O
dinheiro afluía a Canudos, mas não permeava
as relações sociais e econômicas, que
tinham por base o comunitarismo
A
aurora de Belo Monte
MARCO ANTONIO VILLA
especial para a Folha
Em 1893 Antônio Conselheiro resolveu fundar um arraial
após quatro incidentes com as forças policiais
do Estado da Bahia, aproveitando sua experiência de
organizador de comunidades.
Chegara o momento de criar um arraial que permitisse congregar
os seus seguidores imediatos e aqueles que sempre o admiraram,
mas não podiam viver sem uma morada fixa.
Logo ao se instalar às margens do rio Vaza-Barris,
em meados de junho de 1893, Conselheiro alterou a denominação
do local, passando a chamá-lo de Belo Monte. Lá
encontrou um pequeno núcleo com 50 casebres e dois
negociantes e criadores instalados com suas famílias,
que terão um importante papel no arraial conselheirista.
A organização econômica da comunidade
seguia a tradição sertaneja. Os conselheiristas,
desde os anos de nomadismo, adquiriam gado por meio de esmolas,
caçavam e auxiliavam os pequenos agricultores no plantio
e colheita por meio de mutirões. Esta prática
comunitária se manteve durante a constituição
do arraial, pois parcela considerável da população
-mulheres, crianças, velhos e desvalidos de toda ordem-
não estava vinculada à produção
agrícola ou a pecuária.
Assim, a cooperação no processo produtivo foi
elemento essencial para a reprodução da comunidade,
dadas as condições do solo e do clima e ao baixo
desenvolvimento das forças produtivas. Não é
o caso de considerar a existência de um suposto socialismo
utópico devido à gratuidade na entrega da terra
aos novos moradores, pois as terras pertenciam à capela
de Santo Antônio, doação da família
Garcia D'Ávila. No arraial, havia o direito de propriedade
sobre a produção familiar, assim como um fundo
comum -organizado com parcela do excedente produzido pela
comunidade-, que mantinha uma parcela da população
que não tinha condições de subsistir
dignamente.
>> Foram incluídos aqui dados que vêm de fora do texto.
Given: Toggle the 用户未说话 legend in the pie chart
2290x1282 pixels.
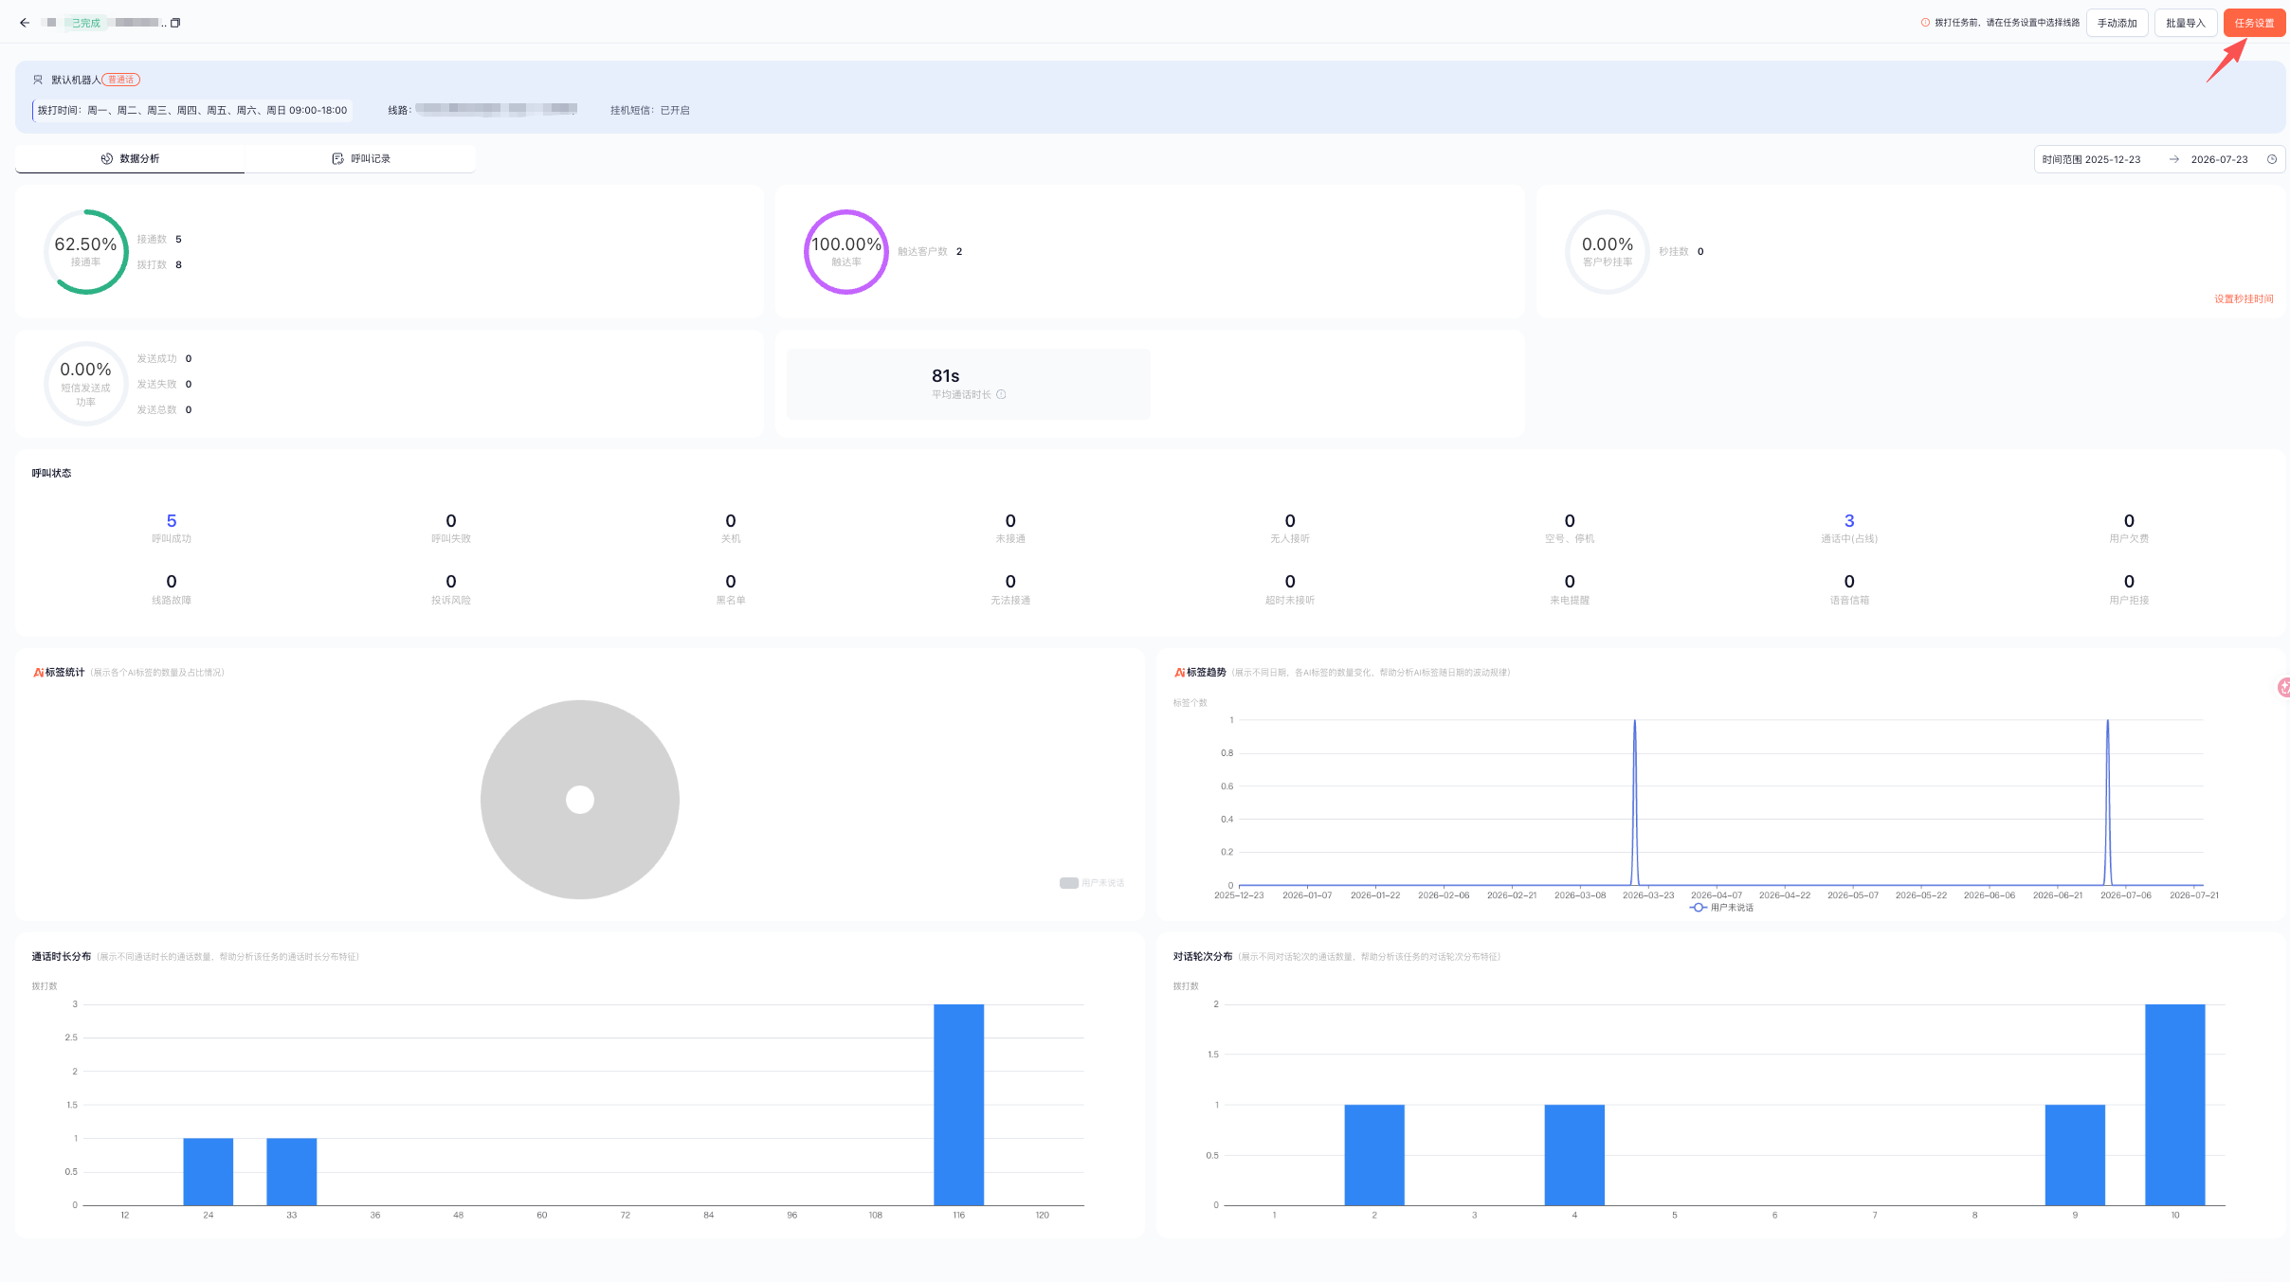Looking at the screenshot, I should (1092, 883).
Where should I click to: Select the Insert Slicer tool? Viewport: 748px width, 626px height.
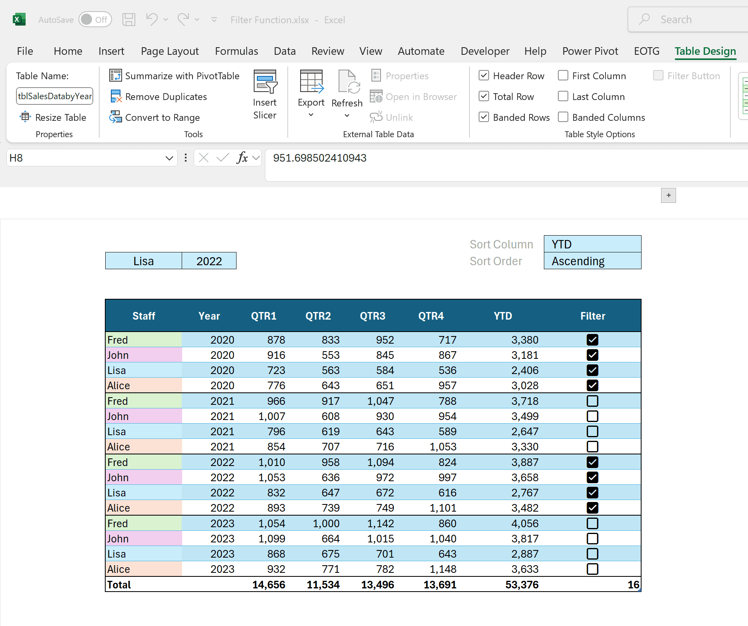(265, 94)
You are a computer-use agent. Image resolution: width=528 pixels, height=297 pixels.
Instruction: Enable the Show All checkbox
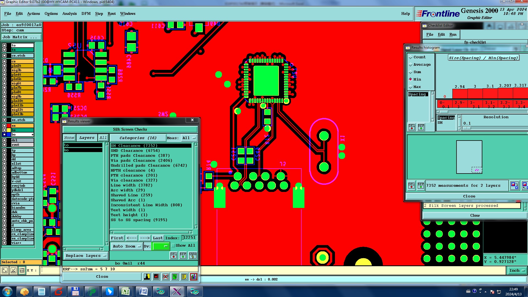[x=173, y=246]
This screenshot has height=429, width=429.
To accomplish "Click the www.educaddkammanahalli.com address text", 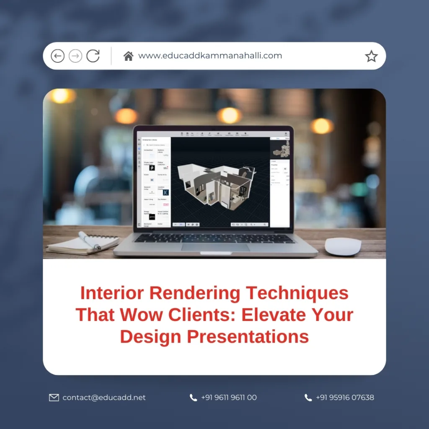I will 210,56.
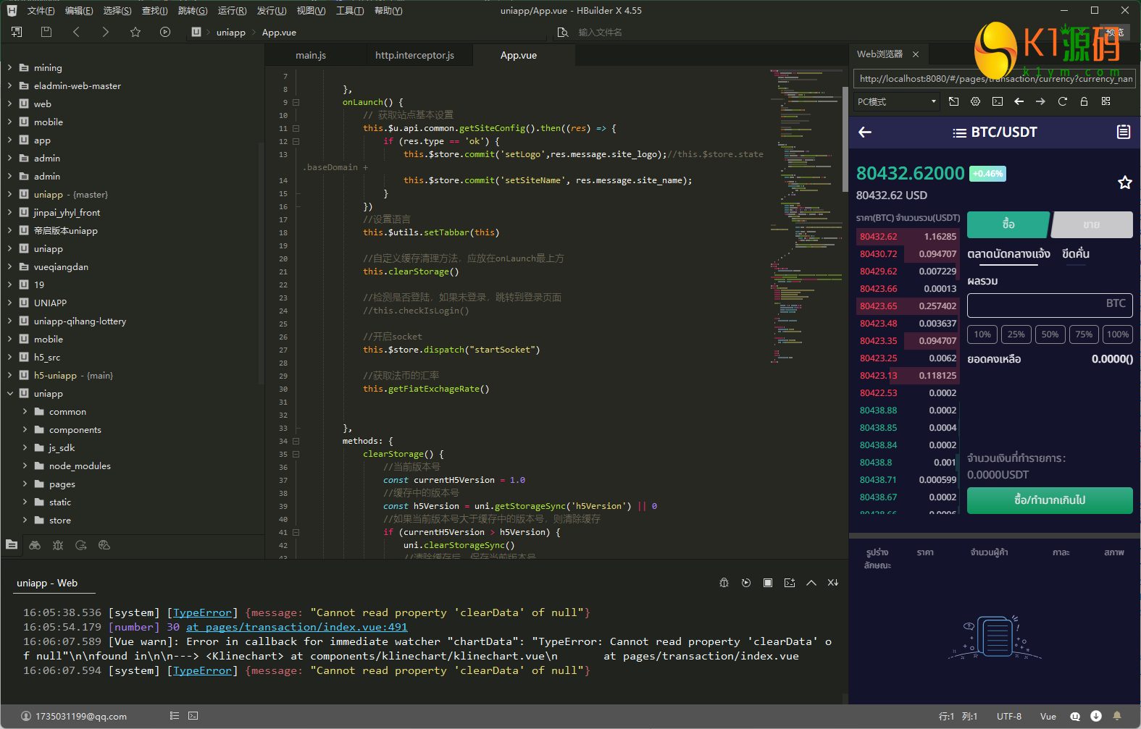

A organização econômica tinha
como base o comunitarismo, isto é, a responsabilidade
de cada indivíduo pela manutenção da
coletividade.
Segundo o jornalista Manuel Benício, às margens
do rio Vaza-Barris eram cultivados diversos legumes, milho,
feijão, batata, melancia, cana-de-açúcar,
entre outros gêneros. Nas áreas próximas
do arraial, caçavam, possuíam pomares e mantinham
pequenas fazendas de criação de cavalos e gado
vacum. A criação de bode era extremamente importante
para a comunidade, havendo vários curtumes à
beira do rio, e o couro acaba se transformando no principal
produto no intercâmbio com as outras vilas e cidades
da região.
Parte dos lucros deste comércio, além de parcela
dos salários recebidos pelos trabalhadores do arraial
que vendiam sua força de trabalho nas fazendas da região,
era destinada à caixa comum da comunidade. As mulheres
participavam nas atividades produtivas fabricando farinha,
redes e sal da terra, enquanto os ferreiros produziam foices,
facas e chuços.
Devido ao comércio, às esmolas e doações
que os novos moradores traziam ao chegar ao arraial, o dinheiro
afluía a Canudos, mas devido à organização
econômica da comunidade, não permeava as relações
sociais. Mesmo aqueles que guardavam algum dinheiro, não
tinham como usá-lo no arraial, dada a economia de escassez,
além do que os princípios religiosos dificultavam
a acumulação e a demonstração
de riqueza.
Antônio Conselheiro ao fundar Belo Monte acabou transformando
o arraial também em um centro religioso, pois muitos
sertanejos procuravam-no para ouvi-lo. Assim, muitos conselheiristas
continuavam vivendo nas comunidades próximas, ampliando
o raio de influência do líder de Belo Monte e
aumentando o perigo para o Estado republicano, pois, ao invés
de se concentrarem em um só local, o que facilitaria
a repressão, estavam presentes em toda a região.
Por outro lado, crescia a cada dia o número de conselheiristas
que se transferiam com suas famílias para Belo Monte,
atraídos pela novidade representada por uma comunidade
que surgia e se desenvolvia em torno de um líder religioso.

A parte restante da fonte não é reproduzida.